Add Spec.Data.Value.Budget benchmark module by Unisay · Pull Request #7738 · IntersectMBO/plutus

Unisay · 2026-04-23T14:00:37Z

What

Adds Spec.Data.Value.Budget under plutus-tx-plugin/test-ledger-api/. The module measures CPU, memory, AST size and flat size for the Value builtins (unsafeDataAsValue, lookupCoin, unionValue) against the pure Plutus Tx Data-backed Value API (valueOf, unionWith). Four shapes, four hit positions each for lookup, plus union-then-lookup:

S1 — 1 policy with 1 token.
S3 — 3 policies, each with 1 token.
S8 — 8 policies, each with 1 token.
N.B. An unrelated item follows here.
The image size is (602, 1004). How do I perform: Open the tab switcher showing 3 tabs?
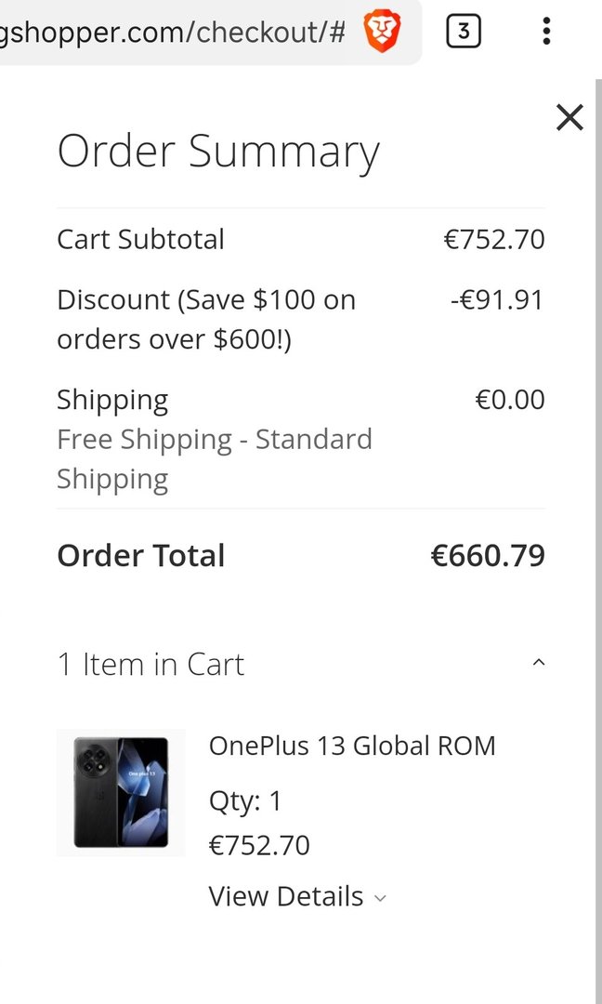464,33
Tuned so the first-position lookup ratio lands near 1:1 (this is the crossover).
S100 — 11 policies, one with 1 token and ten with 10 tokens each.

Each goldenBundle produces .pir, .uplc, and .eval. 108 goldens total under 9.6/. Currency symbols are 28 bytes, token names are 32 bytes.

Why

Picks up IntersectMBO/plutus-private#2177. Aiken community members reported to Philip that switching from pure-Tx Value ops to the new builtins caused regressions on small values. There were no systematic numbers to argue about, so the community had nothing to reproduce.

Findings

Full write-up posted as a comment on this PR. Two-line version:

Lookup has a real crossover. For a first-position hit it lands near N=8 total tokens; below that the builtin wins by 2× to 4×; above it the non-builtin valueOf wins whenever the key is near the front of the list or not present. For last-position hits the builtin keeps winning past N=100.
Union has no crossover in this range. unionValue beats unionWith by 15× CPU at S1 and 43× CPU / 677× memory at S100, and the gap grows with N.

The specific small-value regression from the reports does not reproduce under the Plutus Tx plugin. The plugin emits essentially a single-step builtin invocation. Most likely the Aiken reports reflect different compiler output; an Aiken vs Plinth UPLC diff would close that out.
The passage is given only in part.